Fereshteh gave a choking gasp, barely managed to push herself back from the box before she threw up. Allie just turned away, hands over her face.
Fiorinda knelt looking down, feeling neither shock nor horror, but a dizziness that cleared almost to a sense of relief.
Ah, so here it is, so this is it…
Things came into her mind that she’d hardly thought about, for such a long time. How naive and ignorant she had been the day she arrived at Reading, convinced that Rufus O’Niall, ageing Irish megastar, was about to emerge as the leader of English Countercultural Politics. Barbecue fuel, bruised grass, the aural mulch of Festival noise, the mind of an angry, stupid, deluded little girl… How strange to revisit her grand obsession, how hard to believe that she had ever wanted to see her father again. Here in this cellar, the filthy cobwebbed relics, things you thought were of value, which you hardly recognise when you come across them again—
Back in the present she put aside a rush of useless pity. She had to think about the man who had saved her life. What would this murdered child mean to Ax?
She sat back on her heels, ‘You okay, Feresh?’
‘Yeah. I’m okay.’
‘When we were vetting the Pig,’ said Allie—forgetting to say Oh!—‘back when I was working for Paul, we found out that he likes kiddie porn. No one was too shocked. It isn’t uncommon, is it. I think Paul was actually pleased. It meant we had a hold on the guy.
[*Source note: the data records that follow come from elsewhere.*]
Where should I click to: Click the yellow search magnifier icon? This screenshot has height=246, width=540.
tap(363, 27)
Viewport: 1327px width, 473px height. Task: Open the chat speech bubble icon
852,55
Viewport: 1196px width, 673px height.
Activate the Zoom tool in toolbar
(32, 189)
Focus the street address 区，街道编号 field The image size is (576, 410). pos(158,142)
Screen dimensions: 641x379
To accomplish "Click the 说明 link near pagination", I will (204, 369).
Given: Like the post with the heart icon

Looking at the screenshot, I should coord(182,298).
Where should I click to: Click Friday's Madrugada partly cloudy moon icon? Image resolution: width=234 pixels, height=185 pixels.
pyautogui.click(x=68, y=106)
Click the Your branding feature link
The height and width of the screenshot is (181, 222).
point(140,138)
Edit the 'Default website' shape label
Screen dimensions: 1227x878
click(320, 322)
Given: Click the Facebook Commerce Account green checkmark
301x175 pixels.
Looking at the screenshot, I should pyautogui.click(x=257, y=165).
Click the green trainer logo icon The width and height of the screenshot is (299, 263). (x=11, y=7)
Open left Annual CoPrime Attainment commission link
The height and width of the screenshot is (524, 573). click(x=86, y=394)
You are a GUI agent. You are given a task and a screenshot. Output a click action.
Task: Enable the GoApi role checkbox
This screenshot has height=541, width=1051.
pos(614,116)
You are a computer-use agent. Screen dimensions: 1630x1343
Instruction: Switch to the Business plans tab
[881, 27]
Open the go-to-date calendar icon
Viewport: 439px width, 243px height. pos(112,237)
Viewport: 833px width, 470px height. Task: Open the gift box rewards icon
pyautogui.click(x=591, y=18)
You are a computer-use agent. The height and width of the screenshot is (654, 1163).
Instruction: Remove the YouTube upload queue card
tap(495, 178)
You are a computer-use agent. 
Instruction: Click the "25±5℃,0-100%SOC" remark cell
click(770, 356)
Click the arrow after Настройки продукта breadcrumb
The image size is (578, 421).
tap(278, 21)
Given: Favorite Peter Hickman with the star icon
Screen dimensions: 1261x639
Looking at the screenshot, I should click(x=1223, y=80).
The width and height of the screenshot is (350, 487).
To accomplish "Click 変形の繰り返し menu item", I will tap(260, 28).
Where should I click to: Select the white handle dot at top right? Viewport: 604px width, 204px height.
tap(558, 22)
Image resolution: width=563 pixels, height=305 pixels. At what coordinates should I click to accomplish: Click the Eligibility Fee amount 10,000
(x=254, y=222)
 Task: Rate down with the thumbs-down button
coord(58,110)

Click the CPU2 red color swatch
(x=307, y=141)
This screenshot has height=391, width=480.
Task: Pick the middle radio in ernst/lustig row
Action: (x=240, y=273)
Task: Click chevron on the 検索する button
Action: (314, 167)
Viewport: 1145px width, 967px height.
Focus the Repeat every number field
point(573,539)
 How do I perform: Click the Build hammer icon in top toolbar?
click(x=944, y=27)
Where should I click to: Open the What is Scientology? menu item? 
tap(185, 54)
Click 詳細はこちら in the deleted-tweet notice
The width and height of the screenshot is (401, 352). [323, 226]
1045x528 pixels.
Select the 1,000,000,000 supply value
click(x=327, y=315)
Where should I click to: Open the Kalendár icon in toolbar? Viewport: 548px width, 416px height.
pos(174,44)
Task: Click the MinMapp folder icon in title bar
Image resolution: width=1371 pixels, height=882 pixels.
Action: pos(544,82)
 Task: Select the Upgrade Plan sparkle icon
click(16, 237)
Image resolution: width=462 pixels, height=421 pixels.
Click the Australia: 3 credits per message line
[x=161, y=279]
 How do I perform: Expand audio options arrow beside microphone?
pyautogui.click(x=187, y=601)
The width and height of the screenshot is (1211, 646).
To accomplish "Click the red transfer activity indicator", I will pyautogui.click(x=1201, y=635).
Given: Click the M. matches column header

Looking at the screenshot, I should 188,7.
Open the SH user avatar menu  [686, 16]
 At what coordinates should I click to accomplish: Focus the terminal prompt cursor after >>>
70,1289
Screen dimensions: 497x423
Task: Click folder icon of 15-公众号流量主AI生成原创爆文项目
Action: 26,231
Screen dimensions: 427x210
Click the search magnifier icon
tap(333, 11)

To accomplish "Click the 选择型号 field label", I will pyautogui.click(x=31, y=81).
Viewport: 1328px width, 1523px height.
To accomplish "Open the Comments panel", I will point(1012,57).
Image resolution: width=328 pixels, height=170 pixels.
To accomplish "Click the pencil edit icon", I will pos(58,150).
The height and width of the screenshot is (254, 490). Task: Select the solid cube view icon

But someone,—it wasn’t me, I swear—, found a big hint of something worse, and I don’t know what but I know we buried it. We’d gone too far, we’d invested in Pigsty; and Paul liked taking risks. He liked being right when everybody thought he was wrong, that was his self-image. I didn’t know a thing about gunmen at the reception. Not one thing. But all the time, ever since the Massacre, I had the idea that something like this
might
be what was buried. I couldn’t tell anyone, I had no proof, no evidence. It’s not something you can easily say, is it?’